Hidalgo County EMS says banks will not accept the company's Paycheck Protection Program loan application, despite judge's approval
Seven days after beating the U.S. Small Business Administration in court, Hidalgo County EMS still can’t apply for a Paycheck Protection Program loan — because local banks will not accept the application.
Hidalgo County EMS, a privately owned ambulance company, responds to 911 calls in Edinburg, Pharr, parts of rural Hidalgo County, Jim Hogg County, Jim Wells County, Peñitas and Sullivan City.
“If Hidalgo County EMS / South Texas AirMed did not exist, 1.2 million people would basically not have 911 ambulance coverage,” said Omar Romero, the company’s chief restructuring officer.
The number of ambulance calls dropped about 30 percent when the coronavirus pandemic hit South Texas, according to court documents filed by Hidalgo County EMS. Faced with a financial crisis, the company applied for a loan through the federal Paycheck Protection Program.
Congress created the Paycheck Protection Program to reduce unemployment during the pandemic. If businesses spend the money on payroll, they aren’t required to repay the loan.
Dallas-based PlainsCapital Bank processed the loan application. It rejected Hidalgo County EMS because the ambulance company remains in Chapter 11 bankruptcy proceedings.
Hidalgo County EMS sued the Small Business Administration for unlawfully discriminating against a company in bankruptcy. After a hearing on April 24, a federal judge sided with Hidalgo County EMS and signed a temporary restraining order against the Small Business Administration.

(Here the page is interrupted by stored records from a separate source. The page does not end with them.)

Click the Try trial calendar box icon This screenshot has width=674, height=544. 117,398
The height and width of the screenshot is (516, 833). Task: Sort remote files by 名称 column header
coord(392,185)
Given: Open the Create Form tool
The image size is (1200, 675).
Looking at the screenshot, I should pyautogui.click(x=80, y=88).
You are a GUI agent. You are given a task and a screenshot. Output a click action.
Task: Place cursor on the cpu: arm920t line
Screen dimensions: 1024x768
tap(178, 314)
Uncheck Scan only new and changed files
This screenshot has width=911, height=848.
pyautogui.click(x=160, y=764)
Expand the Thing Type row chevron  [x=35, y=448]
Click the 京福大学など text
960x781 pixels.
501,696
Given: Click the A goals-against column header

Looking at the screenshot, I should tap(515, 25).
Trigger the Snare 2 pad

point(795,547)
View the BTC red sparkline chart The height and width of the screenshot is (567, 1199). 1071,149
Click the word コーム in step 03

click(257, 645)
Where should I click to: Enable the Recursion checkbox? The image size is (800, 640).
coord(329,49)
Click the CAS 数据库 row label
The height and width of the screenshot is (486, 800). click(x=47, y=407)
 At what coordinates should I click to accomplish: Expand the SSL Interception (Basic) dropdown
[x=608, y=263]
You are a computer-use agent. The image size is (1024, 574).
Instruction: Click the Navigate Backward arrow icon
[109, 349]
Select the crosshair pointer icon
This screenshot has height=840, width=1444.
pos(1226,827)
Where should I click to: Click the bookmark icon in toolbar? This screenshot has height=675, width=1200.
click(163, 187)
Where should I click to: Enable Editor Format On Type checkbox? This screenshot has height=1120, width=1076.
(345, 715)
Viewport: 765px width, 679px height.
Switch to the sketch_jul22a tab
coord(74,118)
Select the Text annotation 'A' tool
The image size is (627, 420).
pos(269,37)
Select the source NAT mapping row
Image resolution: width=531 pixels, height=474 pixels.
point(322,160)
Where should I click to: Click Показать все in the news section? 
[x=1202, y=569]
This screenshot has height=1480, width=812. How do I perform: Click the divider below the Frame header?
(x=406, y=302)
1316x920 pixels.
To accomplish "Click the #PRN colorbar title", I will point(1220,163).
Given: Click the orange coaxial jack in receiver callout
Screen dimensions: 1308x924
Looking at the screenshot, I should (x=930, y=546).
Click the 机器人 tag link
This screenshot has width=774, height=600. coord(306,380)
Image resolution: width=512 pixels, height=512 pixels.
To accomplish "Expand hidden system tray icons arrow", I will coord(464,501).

“This can’t be what Congress intended,” said David R. Jones, the chief bankruptcy judge for the Southern District of Texas, during the hearing. “This can’t be how we’re supposed to treat our fellow man at this time.”
The judge authorized Hidalgo County EMS to try again and removed a question about bankruptcy from the application form.
PlainsCapital Bank, though, stopped processing Paycheck Protection Program loans before reviewing the new application. Romero said Hidalgo County EMS contacted six other banks without success.
Nobody wanted to accept the application, Romero said. Some bankers didn’t want to deal with the potential red tape. Some remained concerned about the bankruptcy proceedings. And some just told him to find another bank.
“At this point, our biggest issue is finding a bank willing and brave enough to step forward and say: ‘We’re going to submit your application,’” Romero said.
A spokesman for PlainsCapital Bank said he couldn’t comment on Hidalgo County EMS.
“PlainsCapital Bank has processed approximately 2,900 applications and $800 million in PPP loans for our customers,” said Ben Brooks, a spokesman for the bank, in an email. “Unfortunately, we are not able to comment on individual customer relationships.”
Romero said McAllen-based Lone Star National Bank, where his grandfather is a member of the board, couldn’t assist Hidalgo County EMS because of the conflict of interest.
Other local banks simply weren’t interested.
“I was quoted in the Wall Street Journal and I still mean it: If we lower service levels, people are going to die,” Romero said. “And it’s amazing to me that our local banks and our local bankers don’t see that and, honestly, don’t care.”
Hidalgo County EMS employs about 250 people, according to court documents filed by the company. Without the Paycheck Protection Program loan or another cash infusion, the company will struggle to pay them.
“These are paychecks. These are people’s livelihoods. This is food on the table for their families,” Romero said. “And there is not a single local bank willing to help.”
In some respects, the Hidalgo County EMS loan may be lower risk than a loan to a struggling business that isn’t in bankruptcy.
A federal judge monitors Hidalgo County EMS and the company must file detailed monthly financial reports. Anyone who makes unauthorized or improper expenditures would be held accountable.
If banks remain concerned about red tape or the bankruptcy process, they could work together on the application and share the risk, Romero said.
“Nobody’s even coming to the table to have that discussion,” Romero said. “The answer is just: find another bank.”